Liu Shih-chung, now a Visiting Fellow at the U.S.-based Brookings
Institution, opined in the mass-circulation "Apple Daily"
[circulation: 520,000] (10/8):

"... By contrast, given China's violation of human rights, its
attempts to stifle Tibet, and the already marginalized Taiwan issue,
it is not surprising that [President] Obama decided not to meet with
the Dalai Lama this time. For the Ma Ying-jeou administration in
Taiwan, cross-Strait relations are now in a relatively stable state;
[such a development] could free Obama, who is now working on the
U.S. health care and economic issues, from having to worry [about
the Taiwan Strait]. Even though the Ma administration has being
sending out strong signals showing [Taiwan's] interest in purchasing
F16 C/D fighter jets by strengthening its lobbying in Washington
D.C., via its legislative contacts, and having Ministry of National
Defense officials attend the 'U.S.-Taiwan Defense Industry
Conference', the Obama administration remains unmoved.

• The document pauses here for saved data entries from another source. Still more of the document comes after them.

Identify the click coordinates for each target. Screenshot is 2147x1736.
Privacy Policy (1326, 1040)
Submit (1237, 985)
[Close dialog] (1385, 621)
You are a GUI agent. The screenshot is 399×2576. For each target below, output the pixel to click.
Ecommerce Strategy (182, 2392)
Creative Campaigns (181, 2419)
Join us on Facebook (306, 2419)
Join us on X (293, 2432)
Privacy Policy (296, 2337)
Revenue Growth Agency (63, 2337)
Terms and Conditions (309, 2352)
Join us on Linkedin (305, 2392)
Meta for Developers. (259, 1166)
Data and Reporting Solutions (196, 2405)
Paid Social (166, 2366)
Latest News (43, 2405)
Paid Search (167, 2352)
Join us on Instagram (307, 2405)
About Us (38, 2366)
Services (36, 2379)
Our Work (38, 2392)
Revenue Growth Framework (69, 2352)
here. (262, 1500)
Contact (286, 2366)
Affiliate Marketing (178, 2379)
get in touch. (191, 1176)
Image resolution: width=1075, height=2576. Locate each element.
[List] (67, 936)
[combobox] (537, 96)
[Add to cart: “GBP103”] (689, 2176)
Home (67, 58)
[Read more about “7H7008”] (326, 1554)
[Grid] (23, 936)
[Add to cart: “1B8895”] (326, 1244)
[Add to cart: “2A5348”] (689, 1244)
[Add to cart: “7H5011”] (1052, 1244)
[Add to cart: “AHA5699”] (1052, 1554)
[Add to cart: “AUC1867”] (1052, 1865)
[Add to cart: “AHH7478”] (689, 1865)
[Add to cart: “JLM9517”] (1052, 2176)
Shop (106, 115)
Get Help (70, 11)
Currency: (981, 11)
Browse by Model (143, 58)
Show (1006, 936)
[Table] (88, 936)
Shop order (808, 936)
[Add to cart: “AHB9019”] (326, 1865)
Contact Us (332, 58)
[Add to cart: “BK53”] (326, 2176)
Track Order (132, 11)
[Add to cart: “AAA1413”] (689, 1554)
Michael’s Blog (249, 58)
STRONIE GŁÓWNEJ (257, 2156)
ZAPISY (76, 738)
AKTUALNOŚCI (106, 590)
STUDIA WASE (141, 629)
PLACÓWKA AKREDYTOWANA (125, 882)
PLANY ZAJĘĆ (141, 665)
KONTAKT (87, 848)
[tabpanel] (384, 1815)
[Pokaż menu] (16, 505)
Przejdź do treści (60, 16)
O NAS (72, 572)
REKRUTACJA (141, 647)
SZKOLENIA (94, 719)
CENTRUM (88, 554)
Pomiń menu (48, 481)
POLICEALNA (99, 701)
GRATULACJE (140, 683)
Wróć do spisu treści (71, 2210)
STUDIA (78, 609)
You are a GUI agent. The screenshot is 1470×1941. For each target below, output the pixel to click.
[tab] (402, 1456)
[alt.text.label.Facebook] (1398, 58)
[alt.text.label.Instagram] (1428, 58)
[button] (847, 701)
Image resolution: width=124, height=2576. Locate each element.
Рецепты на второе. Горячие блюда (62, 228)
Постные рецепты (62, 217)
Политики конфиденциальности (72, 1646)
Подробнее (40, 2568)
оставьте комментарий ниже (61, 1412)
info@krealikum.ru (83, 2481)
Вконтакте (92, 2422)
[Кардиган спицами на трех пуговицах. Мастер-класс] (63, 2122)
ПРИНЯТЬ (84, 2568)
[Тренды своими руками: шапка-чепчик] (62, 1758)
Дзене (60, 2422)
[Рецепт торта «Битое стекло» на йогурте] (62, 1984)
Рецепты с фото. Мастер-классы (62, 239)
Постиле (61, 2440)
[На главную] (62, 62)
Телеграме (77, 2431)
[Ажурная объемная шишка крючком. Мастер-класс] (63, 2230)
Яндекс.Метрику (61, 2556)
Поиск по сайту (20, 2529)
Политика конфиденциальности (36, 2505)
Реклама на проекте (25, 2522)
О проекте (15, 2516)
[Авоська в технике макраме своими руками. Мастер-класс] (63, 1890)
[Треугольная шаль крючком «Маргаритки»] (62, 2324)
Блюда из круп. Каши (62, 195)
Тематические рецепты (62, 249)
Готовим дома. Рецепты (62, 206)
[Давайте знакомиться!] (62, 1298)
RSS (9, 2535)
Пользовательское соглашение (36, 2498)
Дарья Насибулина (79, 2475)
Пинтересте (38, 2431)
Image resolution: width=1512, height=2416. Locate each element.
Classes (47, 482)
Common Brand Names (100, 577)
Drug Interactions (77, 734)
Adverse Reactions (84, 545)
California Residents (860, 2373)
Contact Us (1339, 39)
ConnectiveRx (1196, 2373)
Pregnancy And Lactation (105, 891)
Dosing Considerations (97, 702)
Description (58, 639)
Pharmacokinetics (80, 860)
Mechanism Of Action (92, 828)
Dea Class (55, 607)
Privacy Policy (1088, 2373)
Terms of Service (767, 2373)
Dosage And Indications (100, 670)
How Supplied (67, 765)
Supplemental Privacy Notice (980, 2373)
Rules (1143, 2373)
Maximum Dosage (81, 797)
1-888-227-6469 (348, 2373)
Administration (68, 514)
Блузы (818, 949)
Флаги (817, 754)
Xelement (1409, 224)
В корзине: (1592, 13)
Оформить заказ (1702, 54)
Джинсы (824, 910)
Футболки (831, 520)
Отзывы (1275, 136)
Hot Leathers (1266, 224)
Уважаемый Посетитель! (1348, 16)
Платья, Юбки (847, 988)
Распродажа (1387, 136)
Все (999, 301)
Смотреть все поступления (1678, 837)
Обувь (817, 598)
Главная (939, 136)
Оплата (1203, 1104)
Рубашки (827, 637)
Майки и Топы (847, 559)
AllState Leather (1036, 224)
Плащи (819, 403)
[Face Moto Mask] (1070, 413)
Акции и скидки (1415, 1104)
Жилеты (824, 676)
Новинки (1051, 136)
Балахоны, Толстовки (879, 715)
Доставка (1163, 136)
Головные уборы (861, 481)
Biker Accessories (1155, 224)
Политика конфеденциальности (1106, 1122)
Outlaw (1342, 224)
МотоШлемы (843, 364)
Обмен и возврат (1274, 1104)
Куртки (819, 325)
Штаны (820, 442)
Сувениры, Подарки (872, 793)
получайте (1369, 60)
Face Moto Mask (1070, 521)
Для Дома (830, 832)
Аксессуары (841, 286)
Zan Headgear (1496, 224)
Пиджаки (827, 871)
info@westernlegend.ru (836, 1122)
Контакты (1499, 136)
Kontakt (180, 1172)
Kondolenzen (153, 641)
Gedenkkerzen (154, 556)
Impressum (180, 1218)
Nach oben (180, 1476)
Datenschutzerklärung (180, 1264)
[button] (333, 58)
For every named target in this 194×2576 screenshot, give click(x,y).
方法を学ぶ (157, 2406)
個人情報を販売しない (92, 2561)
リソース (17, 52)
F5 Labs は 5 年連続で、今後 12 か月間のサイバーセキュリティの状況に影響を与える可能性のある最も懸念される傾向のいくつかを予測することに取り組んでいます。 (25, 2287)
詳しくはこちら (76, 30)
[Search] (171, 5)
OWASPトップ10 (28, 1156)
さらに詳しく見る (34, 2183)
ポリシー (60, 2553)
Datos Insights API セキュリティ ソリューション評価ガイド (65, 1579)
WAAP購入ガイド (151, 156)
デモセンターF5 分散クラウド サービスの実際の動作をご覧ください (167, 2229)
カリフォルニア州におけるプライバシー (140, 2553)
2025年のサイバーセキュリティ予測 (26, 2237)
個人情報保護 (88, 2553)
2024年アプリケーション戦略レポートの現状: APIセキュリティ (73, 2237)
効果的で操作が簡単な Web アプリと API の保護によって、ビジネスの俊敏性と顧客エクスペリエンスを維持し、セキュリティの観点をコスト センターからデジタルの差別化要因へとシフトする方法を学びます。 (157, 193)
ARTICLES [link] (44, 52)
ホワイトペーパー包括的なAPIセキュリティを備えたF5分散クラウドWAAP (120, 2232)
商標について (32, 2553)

"In addition to the afore-mentioned factors shaping the new
U.S.-Taiwan strategic framework, the high-ranking U.S. officials are
also concerned whether any new decision they make in terms of U.S.
arms sales to Taiwan would jeopardize the current atmosphere in the
Taiwan Strait, which, as a result, like the meeting with Dalai Lama
now, will surely create uncertainty for the development of
U.S.-China relations. It seems evident that promises made by the Ma
administration to the United States will not be able to remove such
concerns [of Washington]. After all, U.S. arms sales to Taiwan have
always been a major difference between Washington and Beijing. On
the other hand, the Obama administration was confused by Ma
Ying-jeou's recent remarks on Taiwan's national defense policy. For
example, during a press conference in the wake of Typhoon Morakot,
Ma said 'Taiwan's biggest enemy is no longer China but mother
nature.' Also, Ma directly announced before even consulting with
the Ministry of National Defense that he had agreed to alter the
number of Black Hawk helicopters that Taiwan decided to buy from the
United States from 60 to 45 and use the money saved to buy rescue
helicopters. ... In any case, Ma's flip-flopping remarks in terms
of strengthening Taiwan's self-defense capabilities have indeed
conveyed a mixed message to Washington.

It is either that the Ma administration is playing a two-handed
strategy, or that Ma is, under the military's pressure, forced to
change his previous attitude not to strengthen Taiwan's national
defense. Such unusual signals indicate that Ma's leadership,
prestige and the foundation of his relations with the military are
very fragile, and the impact of such fragility will not only weaken
the awareness of Taiwan's national army of telling apart friend from
foe but will also cause the international community to question the
Taiwan government's determination to beef up its national defense
capabilities.

"Given all the factors above, the chances are slim that the Obama
administration will announce that it will sell F16 C/D fighter jets
to Taiwan next summer. The only likelihood will be that the United
States will announce its decision to sell other non-sensitive
weapons to Taiwan just to placate the Ma administration."